User Resources


For a list of all the options you can configure with your helm chart, see the Helm Chart Configuration Reference.

User resources include the CPU, RAM, and Storage which JupyterHub provides to users. Most of these can be controlled via modifications to the Helm Chart. For information on deploying your modifications to the JupyterHub deployment, see Applying configuration changes.

Since JupyterHub can serve many different types of users, JupyterHub managers and administrators must be able to flexibly allocate user resources, like memory or compute. For example, the Hub may be serving power users with large resource requirements as well as beginning users with more basic resource needs. The ability to customize the Hub’s resources to satisfy both user groups improves the user experience for all Hub users.

Set user memory and CPU guarantees / limits

Each user on your JupyterHub gets a slice of memory and CPU to use. There are two ways to specify how much users get to use: resource guarantees and resource limits.

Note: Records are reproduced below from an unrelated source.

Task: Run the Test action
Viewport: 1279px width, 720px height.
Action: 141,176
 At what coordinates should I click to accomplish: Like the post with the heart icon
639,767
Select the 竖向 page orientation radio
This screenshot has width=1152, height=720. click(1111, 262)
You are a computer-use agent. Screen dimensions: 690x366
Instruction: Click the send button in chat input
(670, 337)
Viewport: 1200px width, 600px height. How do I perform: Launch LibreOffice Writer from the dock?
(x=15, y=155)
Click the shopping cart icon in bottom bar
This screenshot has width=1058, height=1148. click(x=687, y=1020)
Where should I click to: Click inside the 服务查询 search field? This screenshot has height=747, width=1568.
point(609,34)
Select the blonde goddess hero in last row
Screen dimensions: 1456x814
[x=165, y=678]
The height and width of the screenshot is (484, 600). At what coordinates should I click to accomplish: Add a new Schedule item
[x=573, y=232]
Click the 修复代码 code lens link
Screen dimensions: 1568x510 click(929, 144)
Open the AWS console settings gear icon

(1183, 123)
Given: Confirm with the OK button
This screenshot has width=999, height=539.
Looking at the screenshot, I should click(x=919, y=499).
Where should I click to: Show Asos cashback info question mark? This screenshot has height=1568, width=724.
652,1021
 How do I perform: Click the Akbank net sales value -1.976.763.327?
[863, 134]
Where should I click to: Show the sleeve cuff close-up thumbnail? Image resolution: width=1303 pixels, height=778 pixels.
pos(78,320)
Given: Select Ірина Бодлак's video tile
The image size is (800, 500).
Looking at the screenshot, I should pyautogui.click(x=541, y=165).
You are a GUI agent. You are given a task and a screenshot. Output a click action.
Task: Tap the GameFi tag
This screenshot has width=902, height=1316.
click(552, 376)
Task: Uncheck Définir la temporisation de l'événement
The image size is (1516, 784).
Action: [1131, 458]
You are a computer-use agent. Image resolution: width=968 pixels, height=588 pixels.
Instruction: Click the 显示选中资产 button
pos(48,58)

A resource guarantee means that all users will have at least this resource available at all times, but they may be given more resources if they’re available. For example, if users are guaranteed 1G of RAM, users can technically use more than 1G of RAM if these resources aren’t being used by other users.

A resource limit sets a hard limit on the resources available. In the example above, if there were a 1G memory limit, it would mean that users could use no more than 1G of RAM, no matter what other resources are being used on the machines.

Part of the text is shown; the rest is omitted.